◆ Task brief: Take the line containing "How do I perform: Expand" through the last line of the data and retype those lines exactly. Pictures do not belong in the copy.

◆ Data for this exercise:
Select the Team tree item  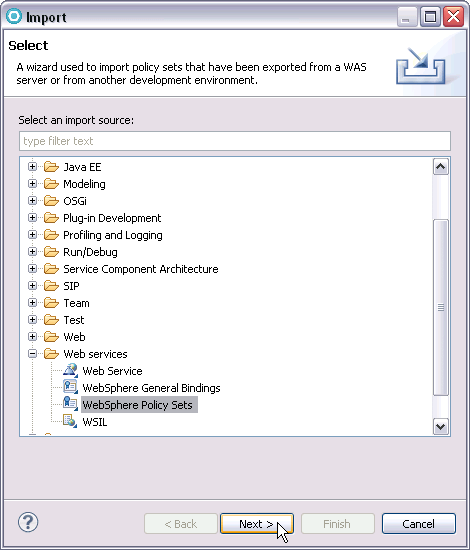pos(76,303)
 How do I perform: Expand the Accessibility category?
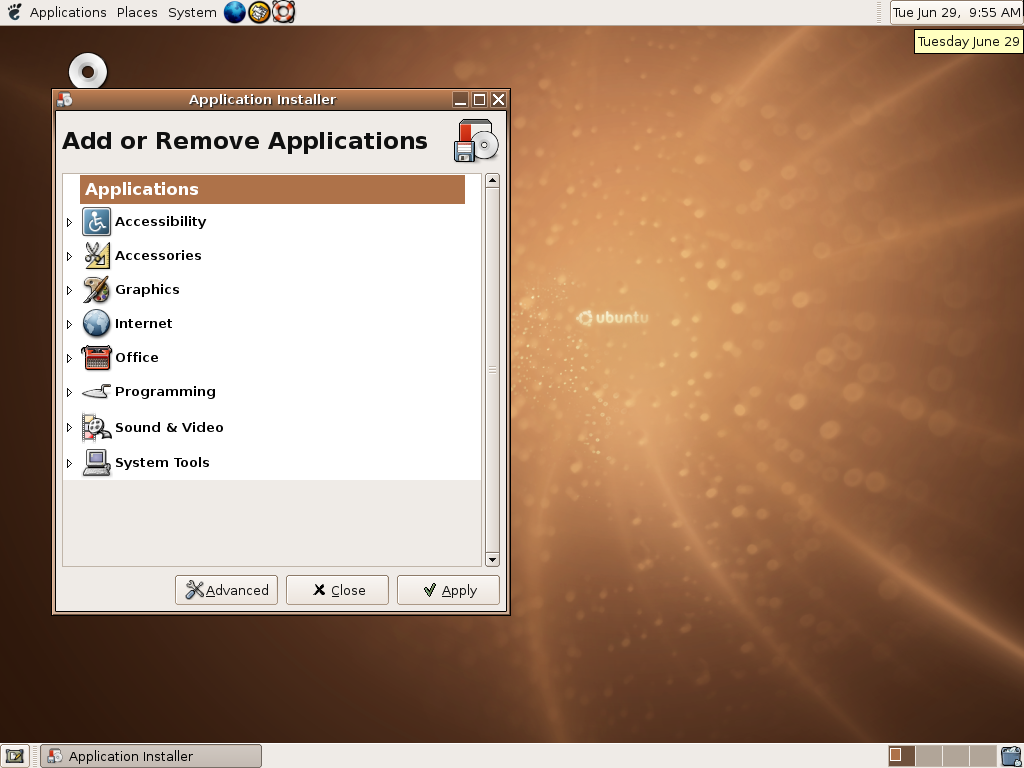[x=69, y=221]
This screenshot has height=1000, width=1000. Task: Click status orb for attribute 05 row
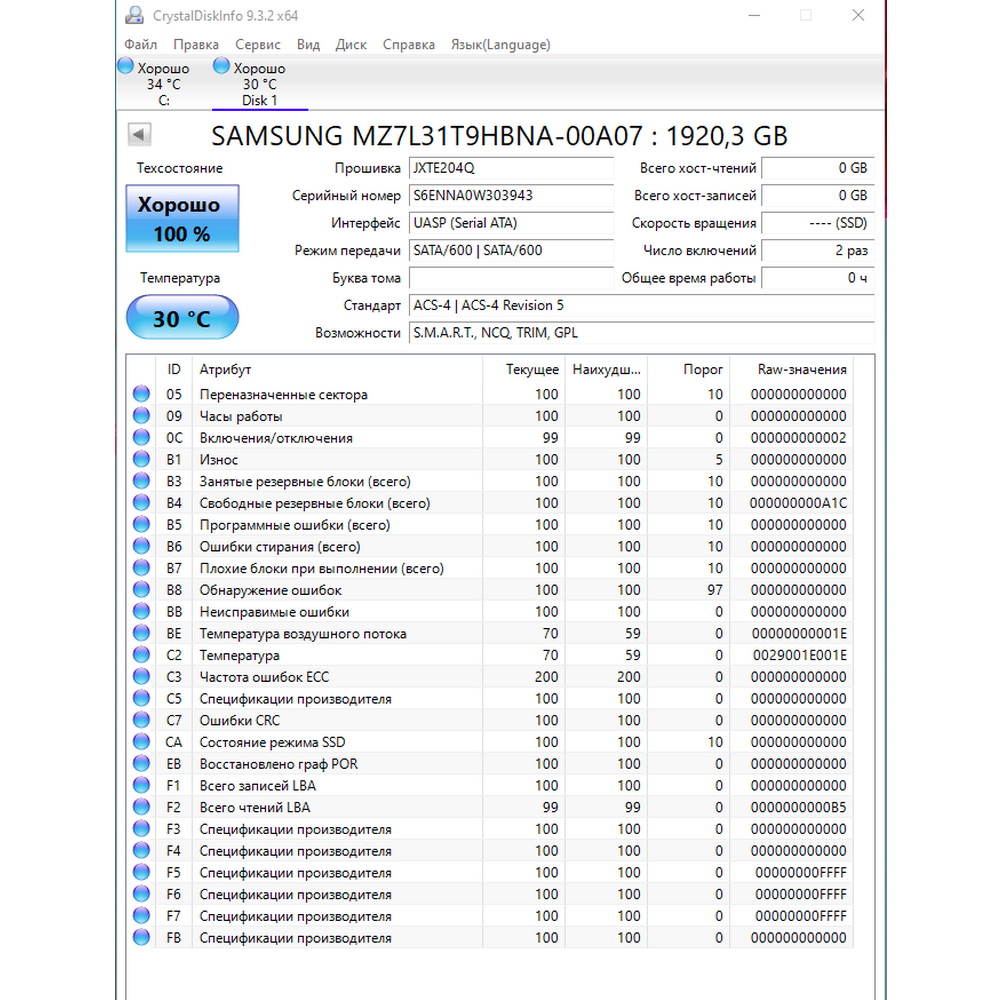point(141,394)
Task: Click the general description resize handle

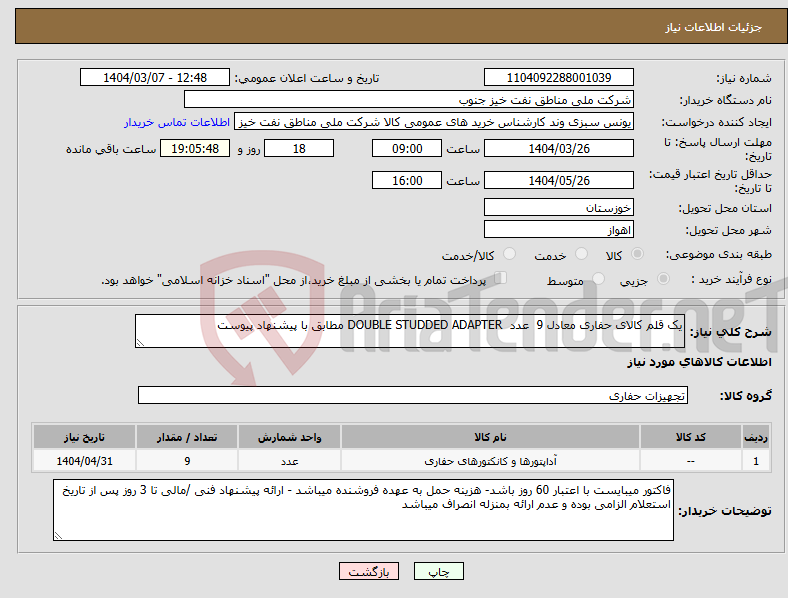Action: coord(140,343)
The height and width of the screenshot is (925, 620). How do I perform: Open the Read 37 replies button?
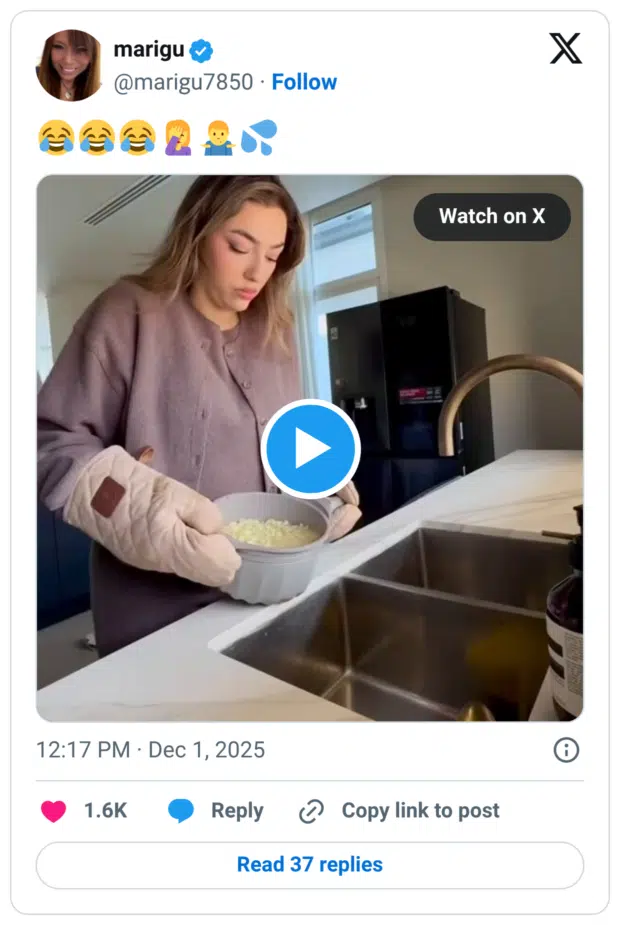tap(310, 865)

◆ The completed task:
 How do I perform: Expand the Accessibility category?
[x=69, y=221]
This screenshot has height=1000, width=1000. Task: Click status orb for attribute 05 row
point(141,394)
Task: Click the general description resize handle

Action: coord(140,343)
The height and width of the screenshot is (925, 620). How do I perform: Open the Read 37 replies button?
tap(310, 865)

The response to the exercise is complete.